Die Zeit zwischen 1806 und der Revolution von 1848/49 gehört zu den spannungsreichsten der deutschen Geschichte. Einerseits beschleunigten sich die politischen,wirtschaftlichen, gesellschaftlichen und kulturellen Veränderungsprozesse, andererseits stießen diese noch auf starke Beharrungskräfte. Der Band gibt einen Überblick über die Neuordnung der deutschen Staatenwelt, den mit dem Aufstieg neuer politischer Kräfte verbundenen Konflikten, die Anfänge der Industrialisierung, den Auflösungsprozess der ständischen Gesellschaft und die Herausbildung der neuen bürgerlichen Kultur.
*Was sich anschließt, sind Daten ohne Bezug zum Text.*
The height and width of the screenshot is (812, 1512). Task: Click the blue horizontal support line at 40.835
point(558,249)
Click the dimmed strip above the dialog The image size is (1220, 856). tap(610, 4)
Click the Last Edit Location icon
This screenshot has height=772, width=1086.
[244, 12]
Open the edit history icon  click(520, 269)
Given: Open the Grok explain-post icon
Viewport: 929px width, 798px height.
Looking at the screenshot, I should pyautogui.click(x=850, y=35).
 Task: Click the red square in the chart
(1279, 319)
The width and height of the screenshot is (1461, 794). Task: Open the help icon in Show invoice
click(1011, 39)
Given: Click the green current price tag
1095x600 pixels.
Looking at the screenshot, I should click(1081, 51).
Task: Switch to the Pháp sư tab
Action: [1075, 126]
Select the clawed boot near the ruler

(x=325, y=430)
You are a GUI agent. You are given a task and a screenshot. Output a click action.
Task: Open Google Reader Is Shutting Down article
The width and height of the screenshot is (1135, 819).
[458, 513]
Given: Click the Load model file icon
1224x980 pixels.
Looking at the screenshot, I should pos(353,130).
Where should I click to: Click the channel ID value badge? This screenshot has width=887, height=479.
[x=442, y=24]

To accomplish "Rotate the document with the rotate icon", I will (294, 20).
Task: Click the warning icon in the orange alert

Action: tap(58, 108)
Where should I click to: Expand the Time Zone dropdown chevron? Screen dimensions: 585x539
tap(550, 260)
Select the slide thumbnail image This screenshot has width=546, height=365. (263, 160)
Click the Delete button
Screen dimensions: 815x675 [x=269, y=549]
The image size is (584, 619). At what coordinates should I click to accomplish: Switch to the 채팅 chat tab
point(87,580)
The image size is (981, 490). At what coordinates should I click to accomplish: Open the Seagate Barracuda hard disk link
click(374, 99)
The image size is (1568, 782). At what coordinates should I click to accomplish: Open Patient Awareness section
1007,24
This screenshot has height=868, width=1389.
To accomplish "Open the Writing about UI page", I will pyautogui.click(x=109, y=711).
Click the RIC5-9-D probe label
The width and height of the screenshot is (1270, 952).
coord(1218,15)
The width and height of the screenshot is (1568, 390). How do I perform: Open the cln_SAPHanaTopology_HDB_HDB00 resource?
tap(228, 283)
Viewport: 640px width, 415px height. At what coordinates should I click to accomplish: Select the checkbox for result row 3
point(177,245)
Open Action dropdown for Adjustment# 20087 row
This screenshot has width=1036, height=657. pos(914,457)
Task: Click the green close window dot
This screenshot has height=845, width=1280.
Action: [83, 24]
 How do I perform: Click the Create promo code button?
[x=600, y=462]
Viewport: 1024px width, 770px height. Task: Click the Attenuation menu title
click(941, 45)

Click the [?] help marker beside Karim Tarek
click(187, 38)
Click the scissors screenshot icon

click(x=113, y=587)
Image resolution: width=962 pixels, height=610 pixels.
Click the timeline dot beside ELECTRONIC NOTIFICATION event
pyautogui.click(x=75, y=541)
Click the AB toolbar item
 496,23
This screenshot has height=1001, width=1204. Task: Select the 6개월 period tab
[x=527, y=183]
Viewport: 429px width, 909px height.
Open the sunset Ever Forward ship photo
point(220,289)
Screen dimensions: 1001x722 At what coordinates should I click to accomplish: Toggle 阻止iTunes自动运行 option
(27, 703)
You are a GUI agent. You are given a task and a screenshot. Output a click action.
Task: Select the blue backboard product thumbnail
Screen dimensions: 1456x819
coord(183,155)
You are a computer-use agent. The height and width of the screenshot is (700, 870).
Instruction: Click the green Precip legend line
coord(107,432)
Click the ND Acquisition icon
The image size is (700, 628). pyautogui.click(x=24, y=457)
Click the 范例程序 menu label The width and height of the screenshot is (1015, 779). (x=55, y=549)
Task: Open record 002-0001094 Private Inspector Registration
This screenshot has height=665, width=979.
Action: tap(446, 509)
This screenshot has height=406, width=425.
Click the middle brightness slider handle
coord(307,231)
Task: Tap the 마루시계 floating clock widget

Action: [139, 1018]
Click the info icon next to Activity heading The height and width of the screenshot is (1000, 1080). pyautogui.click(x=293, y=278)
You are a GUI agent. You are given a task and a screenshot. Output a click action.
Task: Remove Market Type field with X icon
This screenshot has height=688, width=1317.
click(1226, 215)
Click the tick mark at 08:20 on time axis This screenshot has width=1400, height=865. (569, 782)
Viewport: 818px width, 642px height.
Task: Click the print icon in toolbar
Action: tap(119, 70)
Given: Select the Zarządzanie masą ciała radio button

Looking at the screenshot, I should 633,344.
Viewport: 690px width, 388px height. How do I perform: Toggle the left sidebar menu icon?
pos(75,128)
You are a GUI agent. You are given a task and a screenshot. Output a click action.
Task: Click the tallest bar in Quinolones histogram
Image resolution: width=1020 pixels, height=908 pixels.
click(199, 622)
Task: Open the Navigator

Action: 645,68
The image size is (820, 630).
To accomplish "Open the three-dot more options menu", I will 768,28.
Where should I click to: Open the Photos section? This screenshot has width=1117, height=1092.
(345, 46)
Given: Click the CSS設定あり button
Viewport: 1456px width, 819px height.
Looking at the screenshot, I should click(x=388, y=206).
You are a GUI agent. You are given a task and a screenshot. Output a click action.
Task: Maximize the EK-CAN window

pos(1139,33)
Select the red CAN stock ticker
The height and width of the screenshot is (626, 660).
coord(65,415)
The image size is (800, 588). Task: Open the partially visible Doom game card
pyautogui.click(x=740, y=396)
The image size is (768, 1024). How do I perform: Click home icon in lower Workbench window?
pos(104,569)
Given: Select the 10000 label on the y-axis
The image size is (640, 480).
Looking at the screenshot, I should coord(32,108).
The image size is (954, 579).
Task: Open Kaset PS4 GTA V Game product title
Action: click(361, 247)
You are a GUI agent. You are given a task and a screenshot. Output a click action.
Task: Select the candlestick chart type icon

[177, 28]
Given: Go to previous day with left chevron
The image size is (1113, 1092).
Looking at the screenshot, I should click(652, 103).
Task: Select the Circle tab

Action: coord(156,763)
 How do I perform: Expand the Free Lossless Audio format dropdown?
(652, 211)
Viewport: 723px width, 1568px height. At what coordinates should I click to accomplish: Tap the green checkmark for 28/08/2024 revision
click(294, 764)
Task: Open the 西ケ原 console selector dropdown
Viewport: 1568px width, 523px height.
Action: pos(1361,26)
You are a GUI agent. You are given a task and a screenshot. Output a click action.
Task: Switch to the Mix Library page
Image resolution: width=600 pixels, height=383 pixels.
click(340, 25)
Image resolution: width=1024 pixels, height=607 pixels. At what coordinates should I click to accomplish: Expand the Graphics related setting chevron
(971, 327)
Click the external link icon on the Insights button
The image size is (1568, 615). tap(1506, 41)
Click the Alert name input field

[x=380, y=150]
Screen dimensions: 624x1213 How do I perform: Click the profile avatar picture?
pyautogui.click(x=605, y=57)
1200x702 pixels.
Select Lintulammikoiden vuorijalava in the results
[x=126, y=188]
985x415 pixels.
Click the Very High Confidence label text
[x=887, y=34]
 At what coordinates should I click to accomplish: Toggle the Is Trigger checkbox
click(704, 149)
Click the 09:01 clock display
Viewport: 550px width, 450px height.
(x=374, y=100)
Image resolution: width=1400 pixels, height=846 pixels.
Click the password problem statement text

Er zeigt die engen Wechselwirkungen, die zwischen diesen einzelnen Bereichen bestanden, und stellt die deutsche Geschichte sowohl in ihrer regionalen Vielfalt als auch in ihren europäischen Zusammenhängen dar.
Rezensionsnotiz zu
Süddeutsche Zeitung, 16.08.2010
Wie soll "der Gebhardt", das ehrwürdige Handbuch der deutschen Geschichte, neben den vielen konkurrierenden Gesamtdarstellungen auf dem schwierigen heutigen Markt noch einen Platz finden? Rezensent Gustav Seibt untersucht diese Frage exemplarisch an Band 14 über die Jahre 1806 bis 1849. "Erzählerischen Belcanto" erwartet Seibt von diesem Handbuch nicht, und die trockene Prosa kann ihn darum nicht erschüttern: Allerdings sollte die Trockenheit die nüchterne Außenseite begrifflicher Präzision sein - und genau dies leistet der Band für Seibt nicht. An mehreren Beispiel führt er vor, dass der Leser hier nur trocken ins Ungefähre geführt wird. Dass Kultur und Gesellschaft eine größerer Rolle spielen als in vorigen Auflagen des Gebhardt, findet dagegen Seibts Zustimmung. Dass prägende Personen wie etwa Metternich nur kursorisch charakterisiert werden, wiederum nicht.